> _What this task involves_
Turn all the rows below into one numbered list of their lines. Skip blank lines and leave the pictures out.

> _Records for the task_
:::::

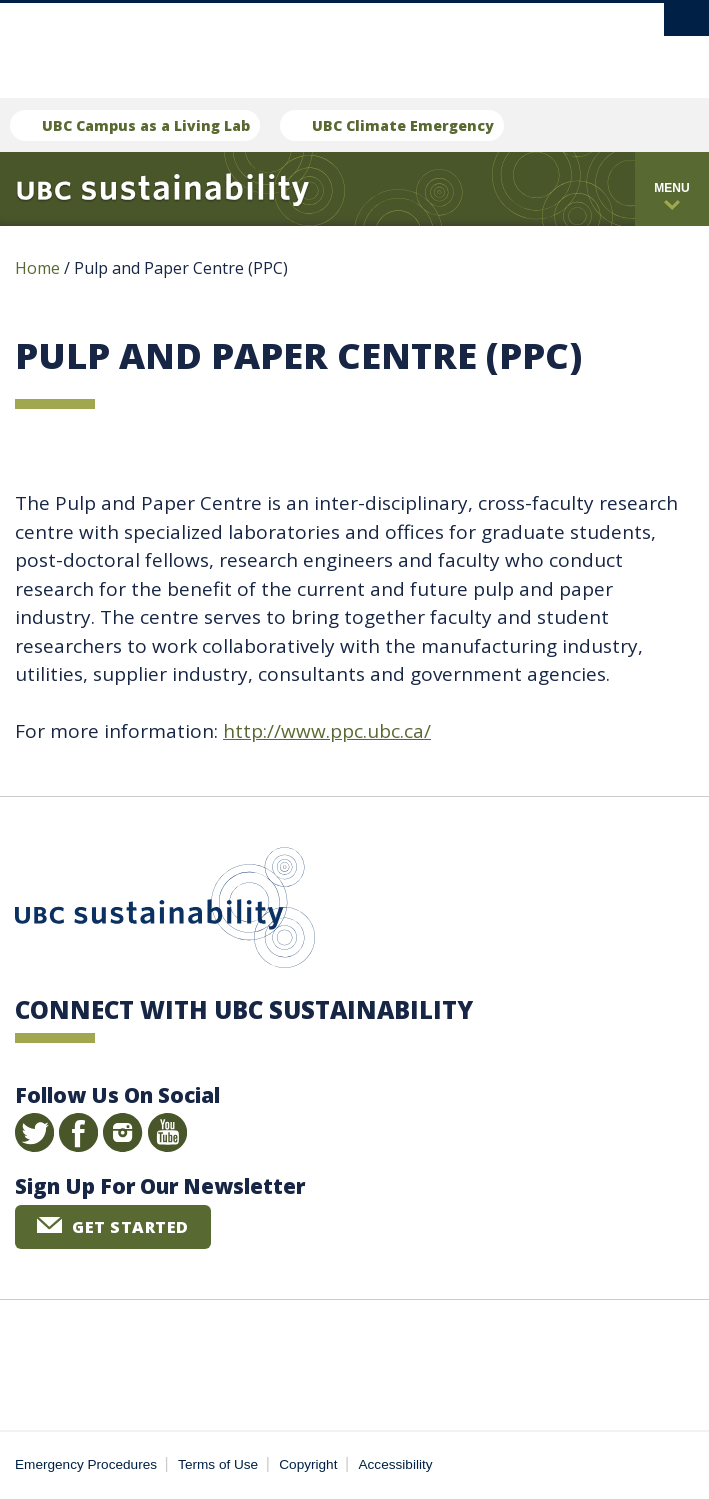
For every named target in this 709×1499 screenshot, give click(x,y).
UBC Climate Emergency (403, 125)
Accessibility (396, 1464)
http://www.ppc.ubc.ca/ (327, 731)
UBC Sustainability (165, 912)
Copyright (308, 1464)
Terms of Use (218, 1464)
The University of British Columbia (265, 41)
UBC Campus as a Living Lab (146, 125)
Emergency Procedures (86, 1464)
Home (37, 268)
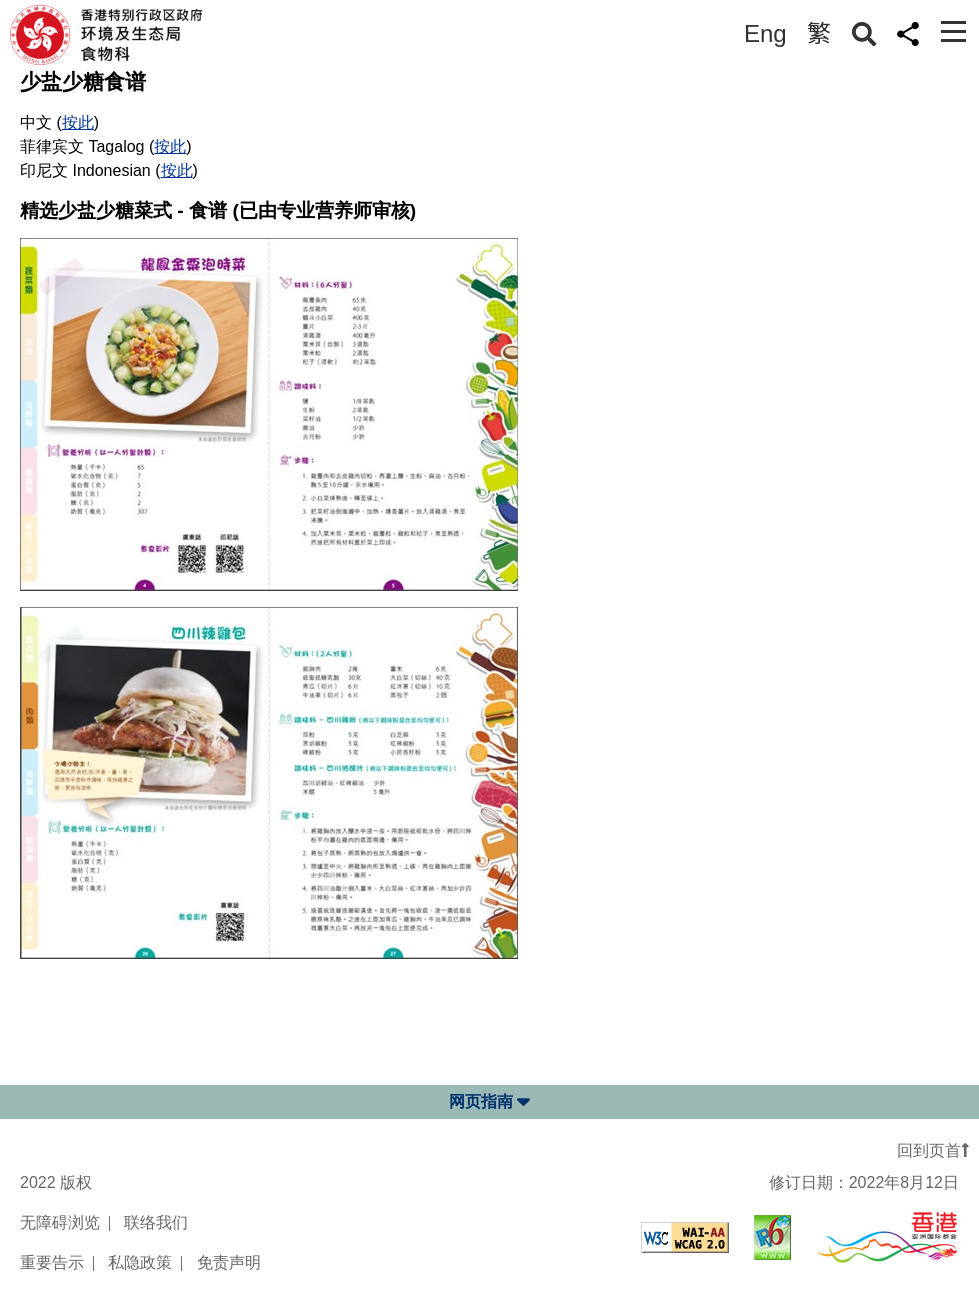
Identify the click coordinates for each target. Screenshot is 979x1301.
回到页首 (933, 1150)
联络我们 (156, 1222)
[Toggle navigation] (953, 31)
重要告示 (52, 1262)
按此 (78, 122)
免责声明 (229, 1262)
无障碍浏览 (60, 1222)
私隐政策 (140, 1262)
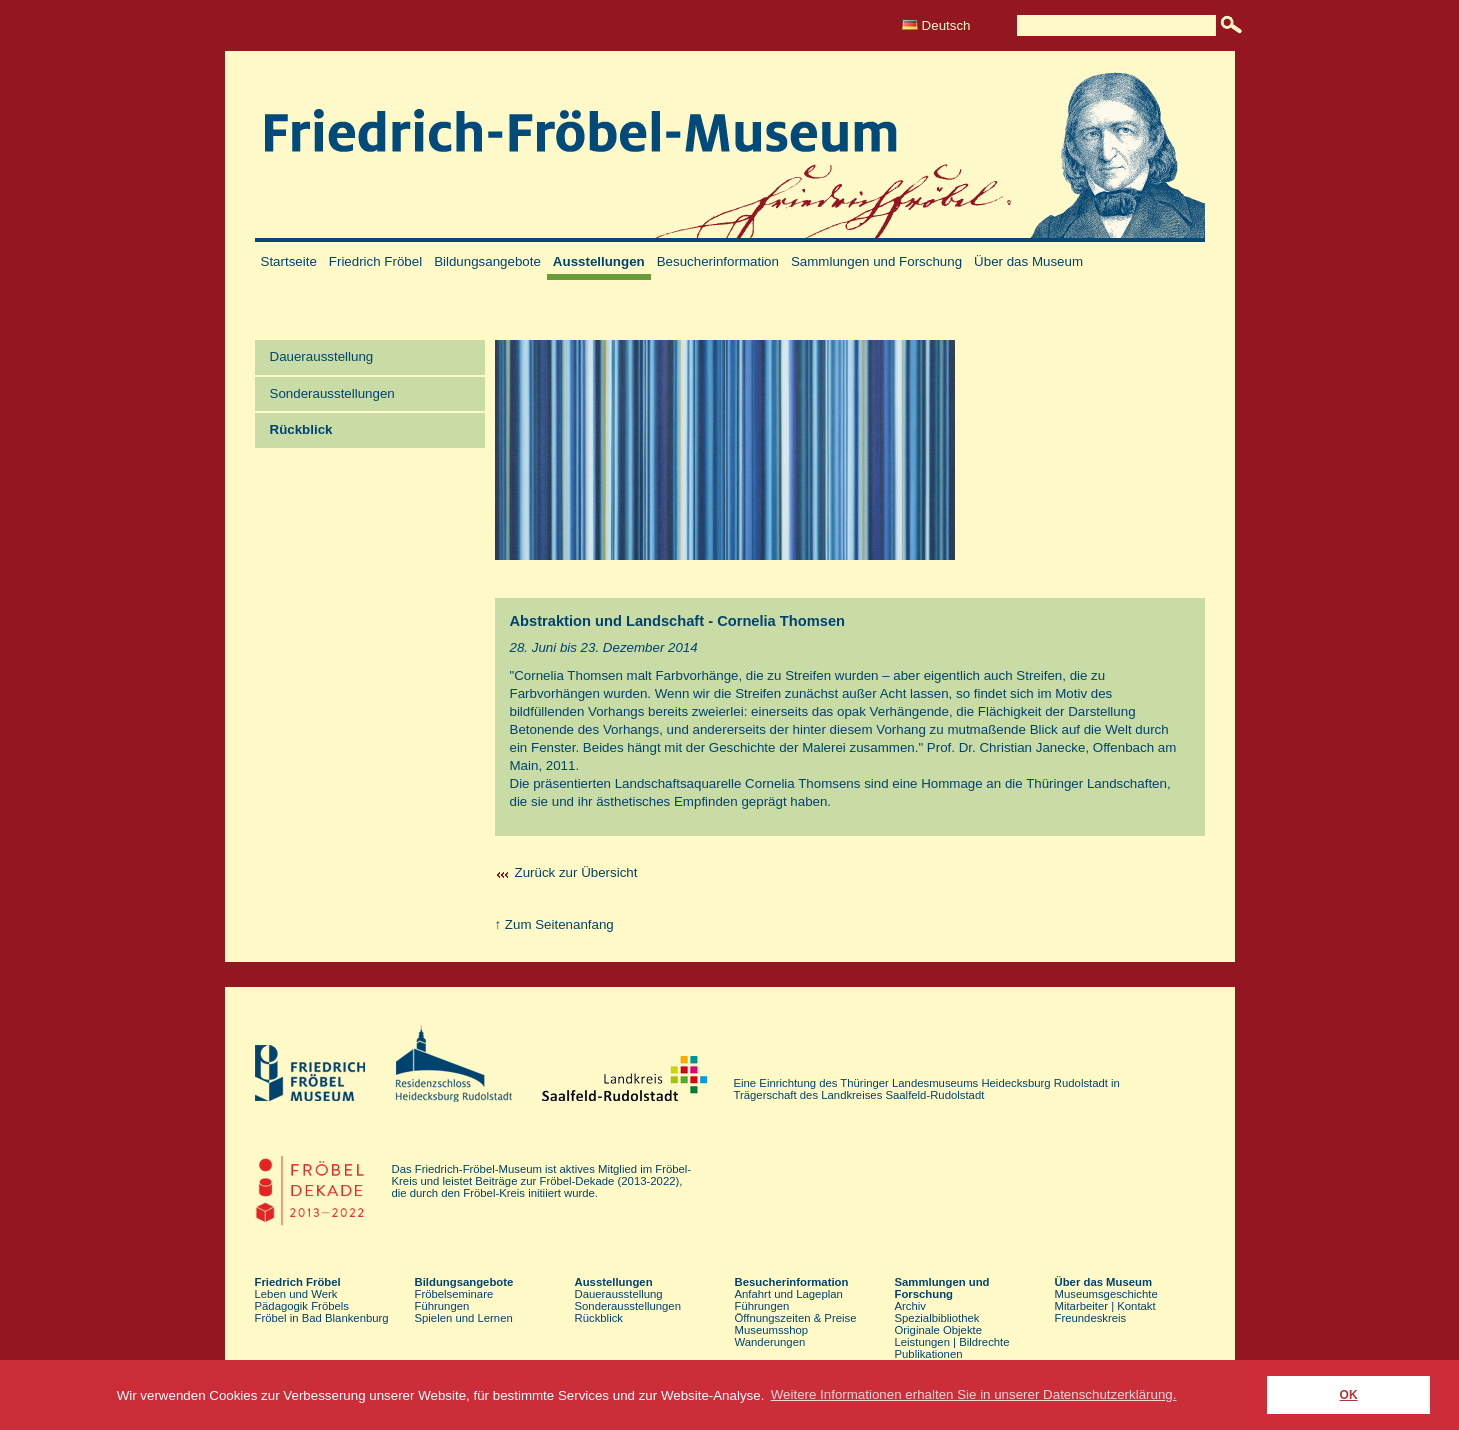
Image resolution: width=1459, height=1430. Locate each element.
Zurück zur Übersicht (576, 872)
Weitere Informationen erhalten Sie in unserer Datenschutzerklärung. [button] (974, 1394)
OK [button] (1349, 1395)
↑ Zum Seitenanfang (554, 924)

:::::

> _Exercise result_
1. For every named target in this 709×1499 screenshot, give click(x,y).
2. UBC Climate Emergency (403, 125)
3. Accessibility (396, 1464)
4. http://www.ppc.ubc.ca/ (327, 731)
5. UBC Sustainability (165, 912)
6. Copyright (308, 1464)
7. Terms of Use (218, 1464)
8. The University of British Columbia (265, 41)
9. UBC Campus as a Living Lab (146, 125)
10. Emergency Procedures (86, 1464)
11. Home (37, 268)
12. Identify the click coordinates for each target. Screenshot is 979x1301.
13. 回到页首 (933, 1150)
14. 联络我们 (156, 1222)
15. [Toggle navigation] (953, 31)
16. 重要告示 (52, 1262)
17. 按此 (78, 122)
18. 免责声明 (229, 1262)
19. 无障碍浏览 (60, 1222)
20. 私隐政策 (140, 1262)
21. Image resolution: width=1459, height=1430. Locate each element.
22. Zurück zur Übersicht (576, 872)
23. Weitere Informationen erhalten Sie in unserer Datenschutzerklärung. [button] (974, 1394)
24. OK [button] (1349, 1395)
25. ↑ Zum Seitenanfang (554, 924)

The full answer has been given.